Text shown →
On the third day we were at Chitwan we went for an Elephant back safari. All of our activities were included in our package & despite all my reading, I was still really unsure if I would want to ride an elephant again. As we stood on the platform waiting for the elephant to walk over I asked our guide how many rides she had done that day & he replied only 1 in the morning. When she arrived I could see her mahout holding a metal hook and a wooden stick. I asked our guide is he going to use that hook on her and he shook his head, I then asked again how many rides she had done that day, wanting to be 100% clear, his reply was the same. I stood on that platform for a full minute very emotional about my indecision, I even said to Tom "I dont know if I can do this". Eventually I sat down on her back, feeling very emotional and unsure.  I decided to try and ask as many questions about her daily life as possible.

Dataset excerpts →
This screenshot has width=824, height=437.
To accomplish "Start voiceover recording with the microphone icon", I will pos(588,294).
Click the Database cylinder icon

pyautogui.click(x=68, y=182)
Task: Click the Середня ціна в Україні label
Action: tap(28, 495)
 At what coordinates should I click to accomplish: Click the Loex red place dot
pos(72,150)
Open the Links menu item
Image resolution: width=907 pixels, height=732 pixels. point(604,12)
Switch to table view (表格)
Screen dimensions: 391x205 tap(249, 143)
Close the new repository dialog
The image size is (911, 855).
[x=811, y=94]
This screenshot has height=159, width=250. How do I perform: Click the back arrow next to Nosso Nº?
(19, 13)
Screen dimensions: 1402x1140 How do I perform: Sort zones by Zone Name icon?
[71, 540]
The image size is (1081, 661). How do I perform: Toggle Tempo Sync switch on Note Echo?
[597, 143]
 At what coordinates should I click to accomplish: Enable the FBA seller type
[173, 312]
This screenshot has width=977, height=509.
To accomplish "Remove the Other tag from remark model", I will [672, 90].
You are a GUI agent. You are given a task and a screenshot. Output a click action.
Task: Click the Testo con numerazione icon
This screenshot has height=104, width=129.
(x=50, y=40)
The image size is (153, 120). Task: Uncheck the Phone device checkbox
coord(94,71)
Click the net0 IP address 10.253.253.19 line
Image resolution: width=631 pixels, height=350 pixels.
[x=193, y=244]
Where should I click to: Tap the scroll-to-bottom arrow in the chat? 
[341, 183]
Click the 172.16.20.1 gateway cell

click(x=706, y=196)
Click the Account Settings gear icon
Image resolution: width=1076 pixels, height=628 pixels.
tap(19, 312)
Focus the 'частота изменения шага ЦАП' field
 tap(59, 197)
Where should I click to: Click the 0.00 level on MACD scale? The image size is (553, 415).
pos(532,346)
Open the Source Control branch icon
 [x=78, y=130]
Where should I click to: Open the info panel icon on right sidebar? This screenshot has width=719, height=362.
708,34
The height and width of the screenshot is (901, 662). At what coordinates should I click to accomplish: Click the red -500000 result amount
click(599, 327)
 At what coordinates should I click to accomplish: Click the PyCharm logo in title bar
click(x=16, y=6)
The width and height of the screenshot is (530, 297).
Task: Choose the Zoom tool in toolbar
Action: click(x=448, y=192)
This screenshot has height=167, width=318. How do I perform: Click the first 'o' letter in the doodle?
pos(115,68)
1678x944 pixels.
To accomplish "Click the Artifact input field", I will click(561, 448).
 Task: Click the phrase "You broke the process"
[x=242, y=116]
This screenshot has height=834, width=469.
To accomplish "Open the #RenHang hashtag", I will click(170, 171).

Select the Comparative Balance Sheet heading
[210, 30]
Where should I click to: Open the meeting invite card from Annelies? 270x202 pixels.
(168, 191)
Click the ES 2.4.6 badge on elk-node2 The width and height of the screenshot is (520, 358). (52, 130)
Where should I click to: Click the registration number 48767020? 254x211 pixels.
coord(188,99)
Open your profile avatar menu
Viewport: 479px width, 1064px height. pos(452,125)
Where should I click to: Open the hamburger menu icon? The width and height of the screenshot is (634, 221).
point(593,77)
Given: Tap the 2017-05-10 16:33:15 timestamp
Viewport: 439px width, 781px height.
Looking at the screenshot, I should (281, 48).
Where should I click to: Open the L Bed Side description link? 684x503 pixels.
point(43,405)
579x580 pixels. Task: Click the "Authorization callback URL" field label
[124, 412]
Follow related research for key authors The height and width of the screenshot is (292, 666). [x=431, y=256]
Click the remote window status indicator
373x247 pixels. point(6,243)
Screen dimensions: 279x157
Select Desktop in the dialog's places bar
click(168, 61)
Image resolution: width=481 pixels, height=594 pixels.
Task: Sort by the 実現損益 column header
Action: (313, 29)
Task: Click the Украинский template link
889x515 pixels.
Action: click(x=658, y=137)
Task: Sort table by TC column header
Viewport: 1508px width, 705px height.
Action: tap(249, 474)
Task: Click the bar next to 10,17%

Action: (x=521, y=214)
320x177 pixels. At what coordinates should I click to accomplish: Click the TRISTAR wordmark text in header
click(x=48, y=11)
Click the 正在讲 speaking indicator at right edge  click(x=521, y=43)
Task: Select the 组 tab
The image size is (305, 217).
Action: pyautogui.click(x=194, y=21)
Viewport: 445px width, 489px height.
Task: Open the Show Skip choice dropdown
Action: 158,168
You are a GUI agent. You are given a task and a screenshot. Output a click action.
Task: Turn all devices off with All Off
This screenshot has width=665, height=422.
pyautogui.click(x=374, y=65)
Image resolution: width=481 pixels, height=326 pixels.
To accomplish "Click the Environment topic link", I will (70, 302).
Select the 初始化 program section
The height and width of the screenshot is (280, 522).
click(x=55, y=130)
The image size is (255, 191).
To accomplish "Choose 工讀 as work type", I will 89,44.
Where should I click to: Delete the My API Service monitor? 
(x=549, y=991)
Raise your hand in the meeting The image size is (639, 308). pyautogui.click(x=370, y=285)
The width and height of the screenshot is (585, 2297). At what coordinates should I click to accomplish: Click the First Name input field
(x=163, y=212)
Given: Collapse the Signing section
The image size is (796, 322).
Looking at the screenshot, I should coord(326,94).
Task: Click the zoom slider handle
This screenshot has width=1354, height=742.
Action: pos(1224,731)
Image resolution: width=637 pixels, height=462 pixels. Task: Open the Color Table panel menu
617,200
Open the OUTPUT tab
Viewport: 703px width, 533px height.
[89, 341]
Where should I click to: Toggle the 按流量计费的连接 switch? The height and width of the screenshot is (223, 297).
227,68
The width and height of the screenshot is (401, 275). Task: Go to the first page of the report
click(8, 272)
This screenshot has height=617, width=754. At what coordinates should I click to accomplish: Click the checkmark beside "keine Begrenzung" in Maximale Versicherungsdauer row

Task brief → Reproduce the elephant safari account verbatim.

Correct response →
On the third day we were at Chitwan we went for an Elephant back safari. All of our activities were included in our package & despite all my reading, I was still really unsure if I would want to ride an elephant again. As we stood on the platform waiting for the elephant to walk over I asked our guide how many rides she had done that day & he replied only 1 in the morning. When she arrived I could see her mahout holding a metal hook and a wooden stick. I asked our guide is he going to use that hook on her and he shook his head, I then asked again how many rides she had done that day, wanting to be 100% clear, his reply was the same. I stood on that platform for a full minute very emotional about my indecision, I even said to Tom "I dont know if I can do this". Eventually I sat down on her back, feeling very emotional and unsure.  I decided to try and ask as many questions about her daily life as possible.